さらにいうなら、2019年4月スタートの「なつぞら」は「朝ドラ100作目」。「99作目」の「まんぷく」は、話題性においてどう考えても分が悪い。「初のママ」「単身赴任」を強調するという製作陣の戦略も、大いに理解できる。
だからこそ、そういう仕掛けの「まんぷく」が作品としてどうだったか。そこが勝負だと思いつつ見続けた。結論は、うーん、「出落ち」だった。
ダメな作品ではなかった。伏線はちゃんと回収し、矛盾は残さない。さらには「夫を支える妻」路線でありながら、今日的なメッセージも打ち出す。練られた脚本だったと思う。

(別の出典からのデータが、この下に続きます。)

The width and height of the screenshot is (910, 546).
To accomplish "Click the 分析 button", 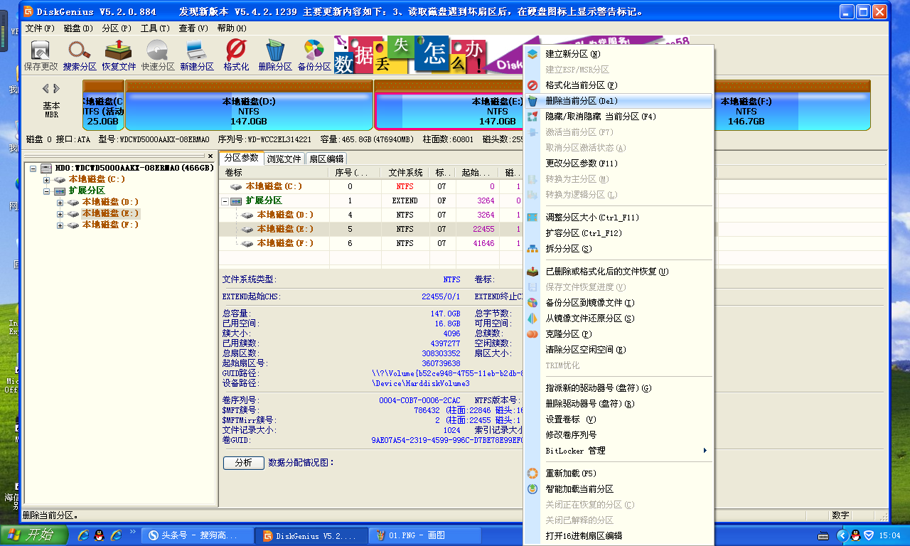I will [244, 462].
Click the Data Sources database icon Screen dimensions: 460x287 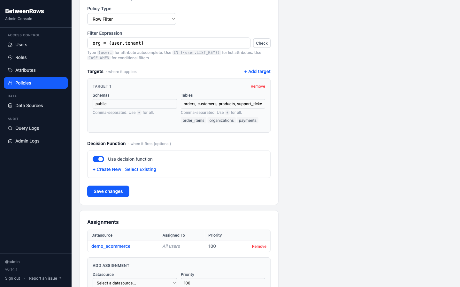(x=10, y=106)
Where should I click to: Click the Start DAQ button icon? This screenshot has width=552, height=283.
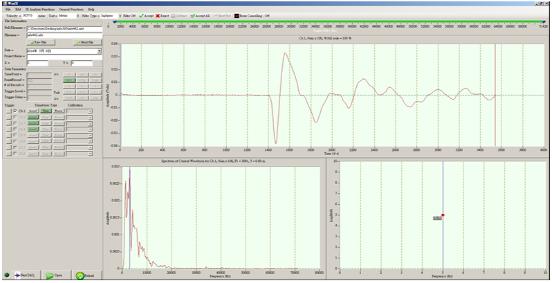[16, 275]
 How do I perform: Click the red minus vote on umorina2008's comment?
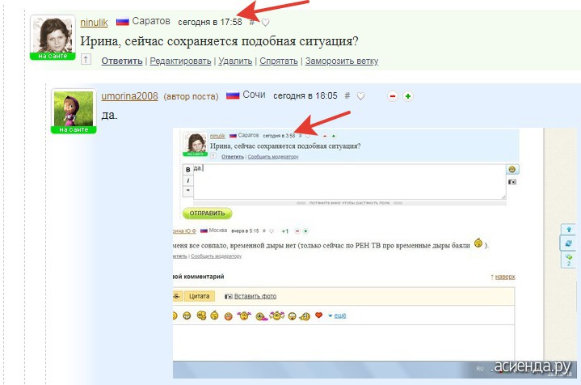pos(393,96)
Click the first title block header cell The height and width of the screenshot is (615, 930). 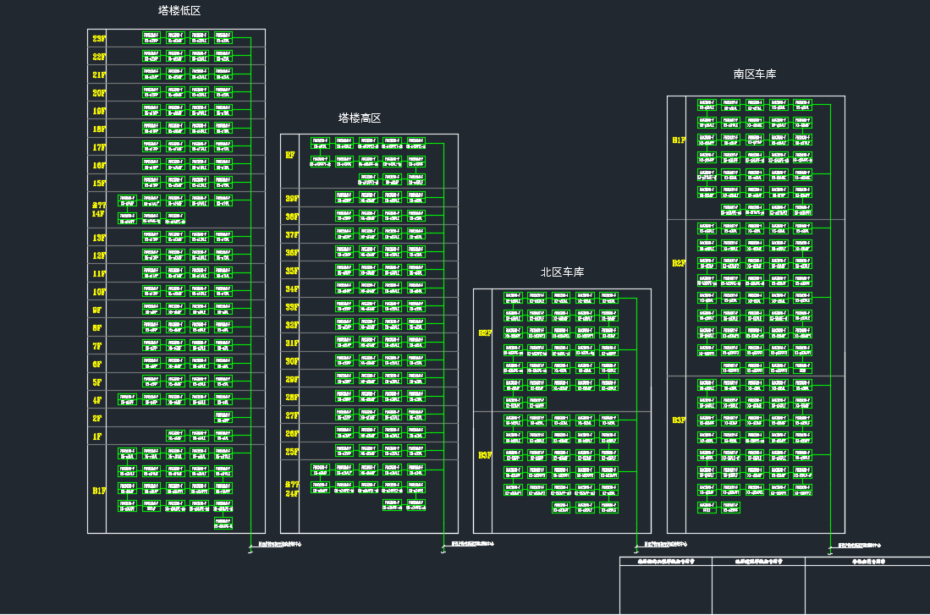tap(666, 561)
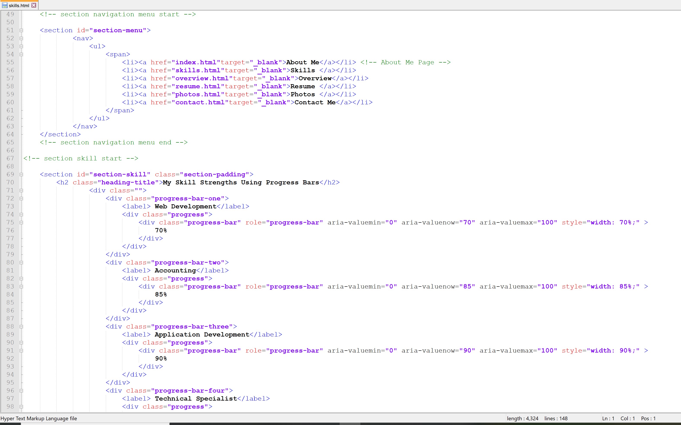Collapse the nav block fold marker
This screenshot has width=681, height=425.
(21, 38)
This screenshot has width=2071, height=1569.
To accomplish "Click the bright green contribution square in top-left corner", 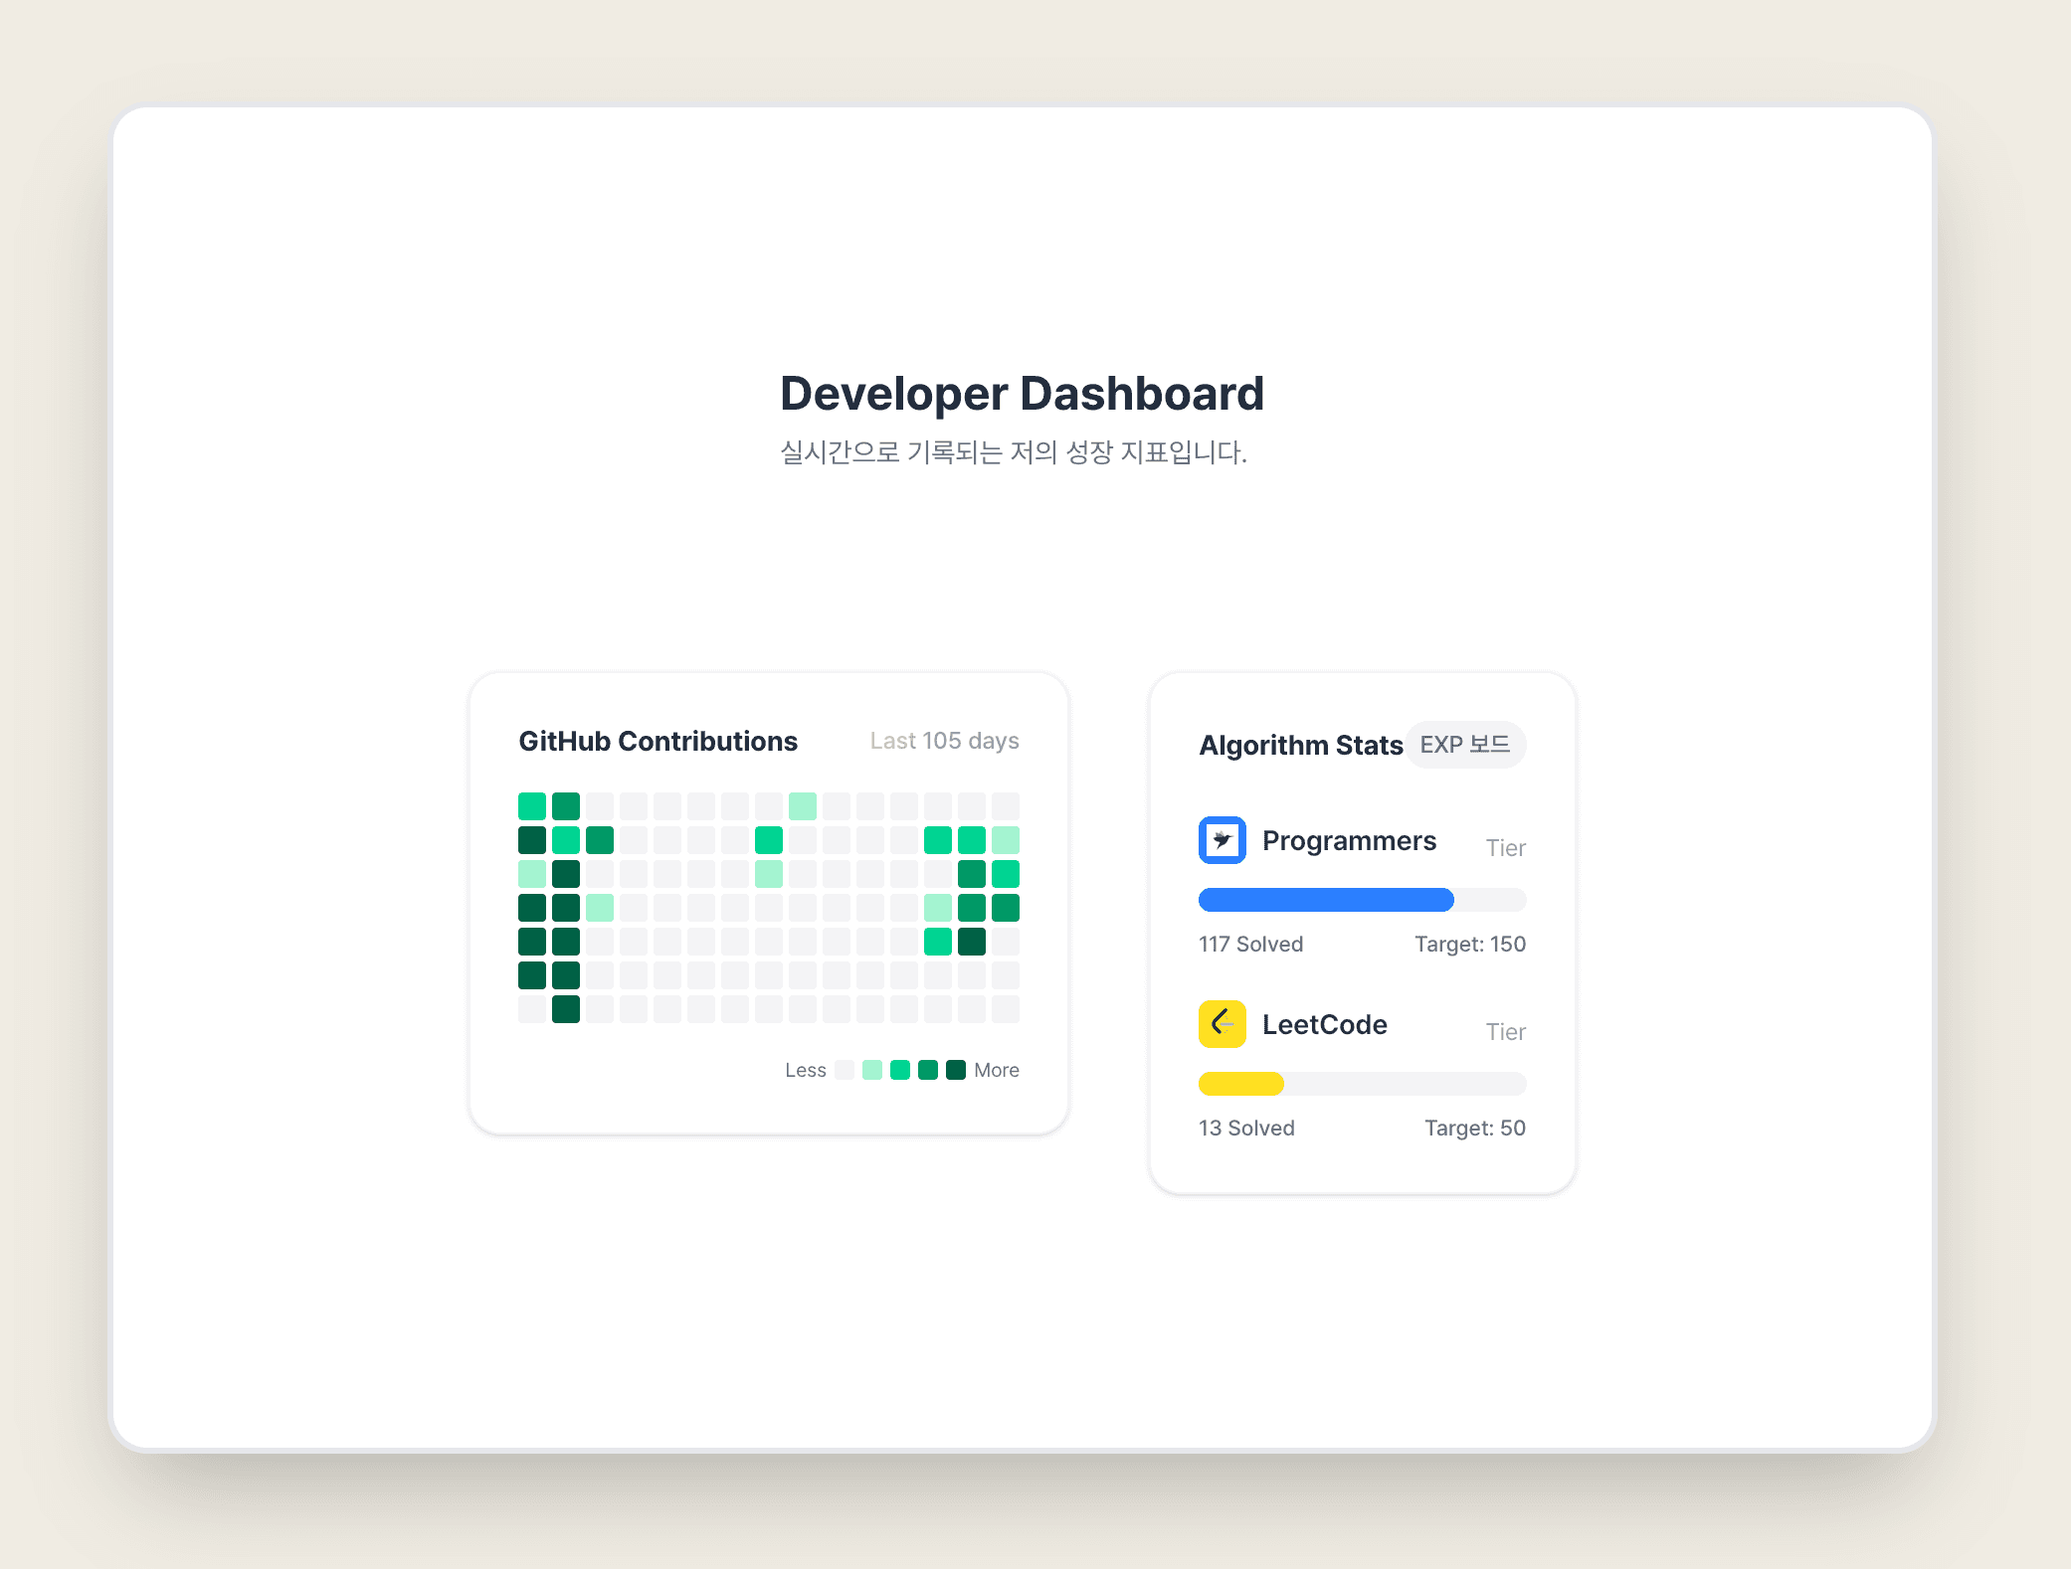I will tap(532, 805).
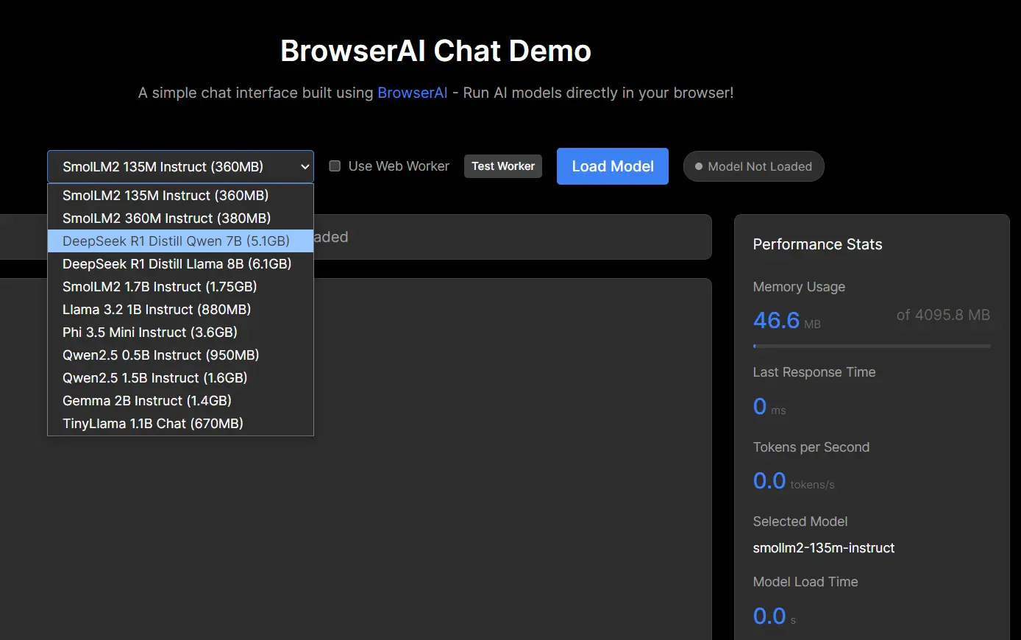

メッセージ性を担っていたのは、安藤演じる福子の母・鈴(松坂慶子)だった。彼女は「心配性」だという設定で、最終回で「まんぷくヌードル」が大ヒットしても、「ダメよ、有頂天になったら。ええことがあったら、悪いことが起こるんだから」と萬平(長谷川博己)・福子夫婦に言っていた。
だがこの心配性、鈴という人に「本音」を語らせるための仕掛けだと私は理解した。女性に本音を語らせるには、「理由」が必要な時代だったということだろう。
福子は「萬平さん」一点張りで、現代の視聴者(中でも女性)からすれば、物足りないというかちょっとストレスというか、そんな存在だと思う。その不満を、明治生まれの鈴(自ら「私は武士の娘です」と折に触れて語る)が発する「本音」によって、少しでも下げてもらう。意外感があって効果的な仕掛けな上に、松坂慶子だからこそホンワリした楽しい場面になる。
戦後すぐに萬平が始めた塩づくりで、できた塩を見て「茶色い、茶色い」と繰り返す鈴。「まんぷくラーメン」が完成、福子が宣伝ポスターやCMに出るのだが、渋る福子の横で出たい気持ちがダダ漏れの鈴。他にも「鈴さん名場面」はたくさんあった。それを見るたび私はクスッと笑い、「専業主婦もの」という大きな構図への不満を解消させてもらった。